L’histoire de leur rencontre a une saveur romanesque: Amsallem, 23 ans, est en train de terminer un master en informatique. Il plaque amis, famille et fac pour suivre «Funky Claude» en Suisse et devenir son partenaire et associé. C’était en 1987. «Tout s’est enchaîné comme dans un rêve.» Un rêve qui a duré trente ans, entre fêtes, voyages et soirées à refaire le monde au chalet Le Picotin avec Freddie Mercury et David Bowie. Trente ans de musique, d’accueil d’artistes. Et de compromis. «Moi, je faisais tout pour Claude et Claude faisait tout pour le festival. J’étais tout le temps derrière lui.»
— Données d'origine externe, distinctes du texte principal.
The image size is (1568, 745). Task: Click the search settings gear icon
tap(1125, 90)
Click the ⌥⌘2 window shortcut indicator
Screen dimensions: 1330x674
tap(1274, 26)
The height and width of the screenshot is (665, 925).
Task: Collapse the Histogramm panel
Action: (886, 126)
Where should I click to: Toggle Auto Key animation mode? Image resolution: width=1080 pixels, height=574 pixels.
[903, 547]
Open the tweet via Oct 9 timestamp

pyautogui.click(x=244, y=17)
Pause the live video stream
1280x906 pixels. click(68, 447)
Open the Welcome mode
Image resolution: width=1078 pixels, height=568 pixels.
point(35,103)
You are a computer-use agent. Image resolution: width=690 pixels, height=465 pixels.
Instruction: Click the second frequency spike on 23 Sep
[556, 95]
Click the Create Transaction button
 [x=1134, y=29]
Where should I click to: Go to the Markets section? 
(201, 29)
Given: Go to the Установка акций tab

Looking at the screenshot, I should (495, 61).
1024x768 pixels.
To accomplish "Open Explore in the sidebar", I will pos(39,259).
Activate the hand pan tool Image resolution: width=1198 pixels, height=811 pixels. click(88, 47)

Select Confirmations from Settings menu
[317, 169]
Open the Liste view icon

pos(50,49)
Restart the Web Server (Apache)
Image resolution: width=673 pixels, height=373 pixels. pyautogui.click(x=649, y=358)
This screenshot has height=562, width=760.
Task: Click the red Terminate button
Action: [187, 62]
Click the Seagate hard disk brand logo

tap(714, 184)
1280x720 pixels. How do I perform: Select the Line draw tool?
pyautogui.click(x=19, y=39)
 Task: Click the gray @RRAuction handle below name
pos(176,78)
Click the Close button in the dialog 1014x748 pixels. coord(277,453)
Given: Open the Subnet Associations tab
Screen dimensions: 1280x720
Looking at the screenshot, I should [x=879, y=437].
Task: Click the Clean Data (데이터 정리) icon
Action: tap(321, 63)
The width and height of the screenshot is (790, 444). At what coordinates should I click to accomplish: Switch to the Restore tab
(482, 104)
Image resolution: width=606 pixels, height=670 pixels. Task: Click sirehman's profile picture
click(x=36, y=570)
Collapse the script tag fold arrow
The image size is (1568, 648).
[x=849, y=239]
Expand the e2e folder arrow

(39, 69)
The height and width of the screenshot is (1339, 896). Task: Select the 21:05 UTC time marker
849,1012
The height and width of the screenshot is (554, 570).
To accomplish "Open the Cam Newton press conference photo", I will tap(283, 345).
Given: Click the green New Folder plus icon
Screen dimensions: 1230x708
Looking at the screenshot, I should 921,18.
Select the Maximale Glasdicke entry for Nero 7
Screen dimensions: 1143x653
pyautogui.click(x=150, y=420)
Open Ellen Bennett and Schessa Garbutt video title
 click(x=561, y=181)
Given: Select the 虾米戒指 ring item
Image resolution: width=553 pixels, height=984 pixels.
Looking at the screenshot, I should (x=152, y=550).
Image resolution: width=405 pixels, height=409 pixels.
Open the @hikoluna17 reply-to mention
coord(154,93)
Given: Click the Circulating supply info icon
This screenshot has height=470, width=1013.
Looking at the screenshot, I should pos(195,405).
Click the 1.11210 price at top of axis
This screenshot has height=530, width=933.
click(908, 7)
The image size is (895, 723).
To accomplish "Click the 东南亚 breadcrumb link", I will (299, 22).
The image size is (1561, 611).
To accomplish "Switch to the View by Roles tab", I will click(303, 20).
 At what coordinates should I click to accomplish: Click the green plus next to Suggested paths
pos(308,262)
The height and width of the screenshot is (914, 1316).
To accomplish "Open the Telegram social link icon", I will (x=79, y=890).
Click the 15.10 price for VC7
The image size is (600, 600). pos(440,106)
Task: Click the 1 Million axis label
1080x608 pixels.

Son père est Français d’Algérie, fonctionnaire. Sa mère Hollandaise, grande joueuse de tennis. Il naît à Paris, mais grandit à Nice, «entre la mer, les montagnes et les vieilles Anglaises. Finalement, ce n’était pas si différent de Montreux.» Il se découvre gay à l’adolescence. «C’était une époque emmerdante, on ne parlait que de sida. Il fallait se cacher. C’était moche.» Pour se protéger, il apprend à vivre dans le secret avant de se faire happer par le raz-de-marée appelé Nobs et faire son coming out auprès de sa famille. «Ils ont compris.»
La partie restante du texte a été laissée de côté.